基本手当を受給するには加入期間が一定以上あることが要件になる。原則として離職前の2年間で合計12か月以上。ただし、失業の理由が倒産や解雇など「会社都合」の場合は、離職前の1年間に合計6か月以上でも認められる。
また、再就職の意思と能力があることが要件なので、定年退職後に「しばらく休養する」という人などは対象外。
受給の手続きは、住所地のハローワークで行う。「求職の申し込み」をしたうえで、会社から受け取った「離職票」を提出する。支給の開始後も、4週間に1度ハローワークに出向き、求職活動の状況を報告するとともに、失業状態が続いていることの確認を受ける。求職活動をしていなかったり、ハローワークで紹介された就職先を理由もなく断ったりすれば、支給を取り消される場合もある。

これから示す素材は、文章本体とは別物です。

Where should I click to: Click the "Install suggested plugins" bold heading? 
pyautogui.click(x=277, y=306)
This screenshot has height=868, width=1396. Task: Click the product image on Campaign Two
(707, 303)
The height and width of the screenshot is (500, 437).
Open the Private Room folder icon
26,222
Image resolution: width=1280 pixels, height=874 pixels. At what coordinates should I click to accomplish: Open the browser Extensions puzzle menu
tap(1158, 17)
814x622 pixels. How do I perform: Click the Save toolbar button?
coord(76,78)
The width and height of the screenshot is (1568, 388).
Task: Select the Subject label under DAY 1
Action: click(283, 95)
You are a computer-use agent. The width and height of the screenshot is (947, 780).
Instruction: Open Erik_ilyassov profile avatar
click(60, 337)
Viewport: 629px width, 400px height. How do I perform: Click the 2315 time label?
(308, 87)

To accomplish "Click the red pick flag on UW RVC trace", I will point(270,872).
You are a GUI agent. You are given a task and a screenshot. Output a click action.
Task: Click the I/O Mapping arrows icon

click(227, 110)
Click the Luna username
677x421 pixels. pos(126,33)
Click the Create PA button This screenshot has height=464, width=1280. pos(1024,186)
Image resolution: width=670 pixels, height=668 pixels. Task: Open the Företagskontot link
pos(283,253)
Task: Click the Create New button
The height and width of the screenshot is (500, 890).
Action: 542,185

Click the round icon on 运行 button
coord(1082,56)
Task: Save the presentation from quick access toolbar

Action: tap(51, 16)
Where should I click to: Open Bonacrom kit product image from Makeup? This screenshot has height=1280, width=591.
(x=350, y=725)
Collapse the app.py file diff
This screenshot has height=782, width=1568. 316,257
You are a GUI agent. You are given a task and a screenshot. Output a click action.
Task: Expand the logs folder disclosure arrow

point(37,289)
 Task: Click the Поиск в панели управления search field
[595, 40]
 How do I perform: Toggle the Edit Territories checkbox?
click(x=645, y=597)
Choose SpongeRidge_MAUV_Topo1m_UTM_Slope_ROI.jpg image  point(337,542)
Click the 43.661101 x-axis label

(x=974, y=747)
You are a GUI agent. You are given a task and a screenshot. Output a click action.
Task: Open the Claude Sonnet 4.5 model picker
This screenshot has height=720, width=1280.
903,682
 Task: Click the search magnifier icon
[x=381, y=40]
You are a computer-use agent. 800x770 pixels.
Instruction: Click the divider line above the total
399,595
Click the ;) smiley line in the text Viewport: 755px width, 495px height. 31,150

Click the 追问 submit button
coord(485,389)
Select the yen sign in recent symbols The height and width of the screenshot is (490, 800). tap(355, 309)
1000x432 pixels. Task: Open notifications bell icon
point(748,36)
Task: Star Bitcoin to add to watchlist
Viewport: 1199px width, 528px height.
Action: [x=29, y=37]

支給額は、1日あたり退職前の賃金(日額)の45~80%(上限あり)。賃金が低かった人ほど高い率になる。
支給される日数は、離職の理由によって大きく違う。「会社都合」の場合は、年齢や雇用保険の加入期間に応じて90~330日と手厚いが、「自己都合」の場合は原則90~150日。また、会社都合の場合は、手続きの8日後から支給が始まるが、自己都合だと、さらに3か月待たないと支給されない。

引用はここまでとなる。